= WRITTEN REQUEST =
Lay out the entries from the line containing "You are a computer-use agent." through the end of the entries, inclusive, as a two-column CSV with the headers entry_text and answer. Give one row per entry, put its text and its answer each in a single quoted field with line breaks turned into spaces, and leave out the pictures.

───

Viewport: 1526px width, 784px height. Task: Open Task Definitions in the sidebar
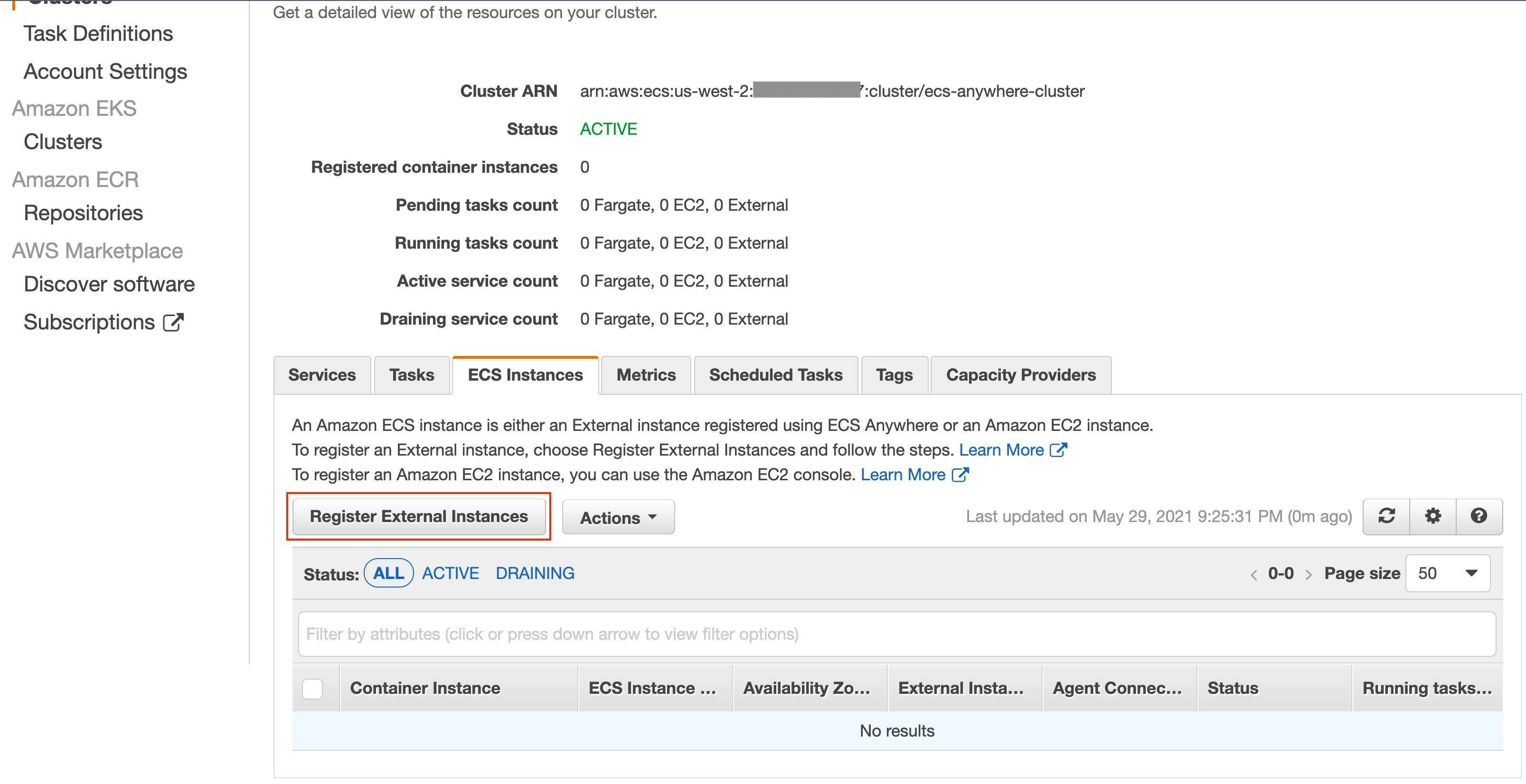coord(98,34)
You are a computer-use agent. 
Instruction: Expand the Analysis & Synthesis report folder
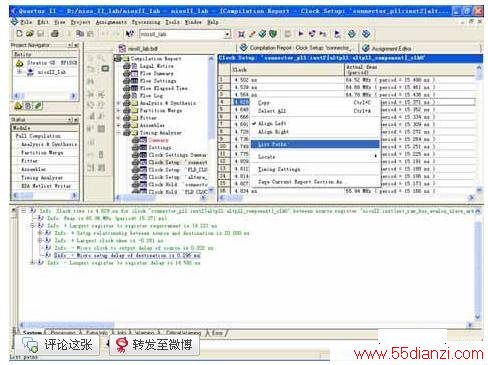pyautogui.click(x=118, y=103)
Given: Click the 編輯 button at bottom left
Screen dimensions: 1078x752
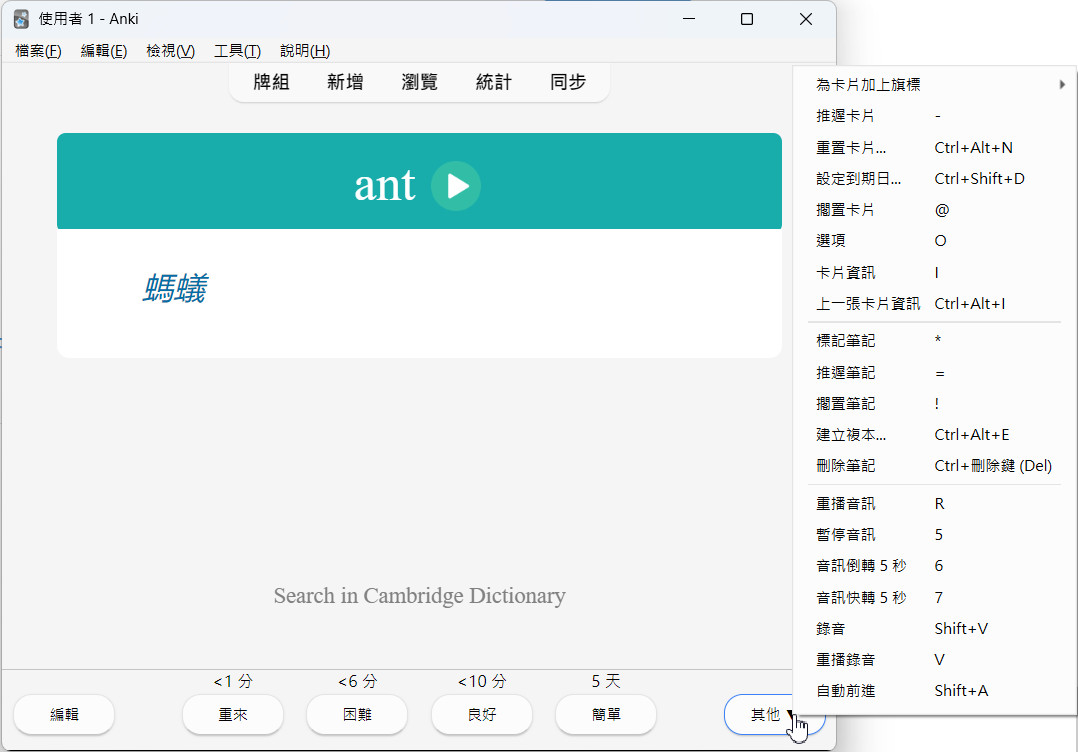Looking at the screenshot, I should [64, 714].
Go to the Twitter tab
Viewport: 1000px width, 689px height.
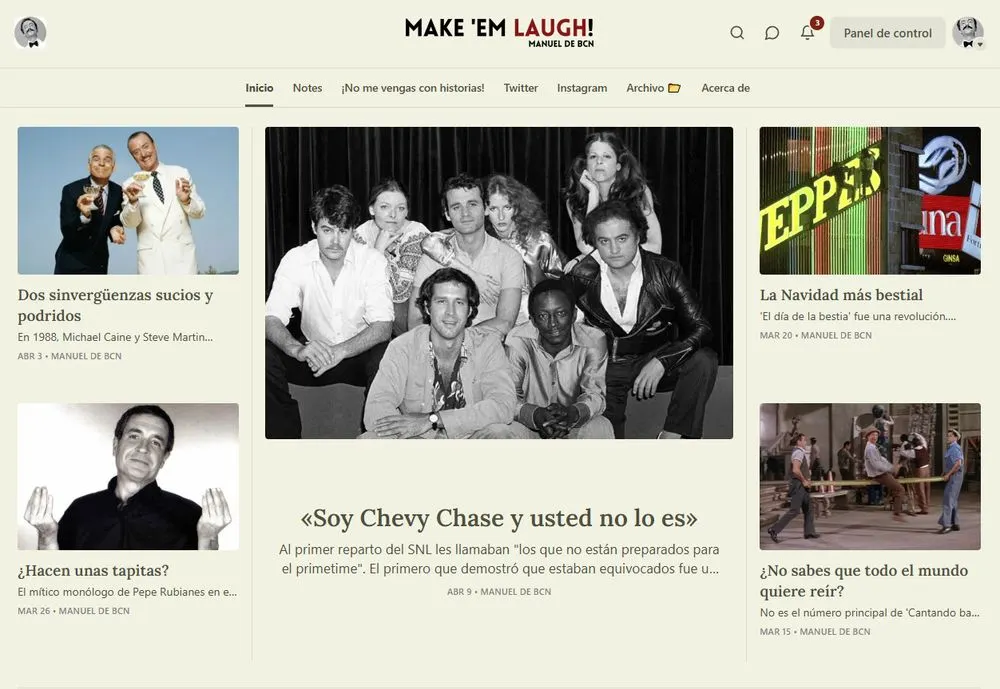pos(520,88)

───

= SOLUTION FOR THIS EXERCISE =
entry_text,answer
"You are a computer-use agent. Instruction: Expand the Analysis & Synthesis report folder","pyautogui.click(x=118, y=103)"
"Given: Click the 編輯 button at bottom left Screen dimensions: 1078x752","Looking at the screenshot, I should [64, 714]."
"Go to the Twitter tab Viewport: 1000px width, 689px height.","pos(520,88)"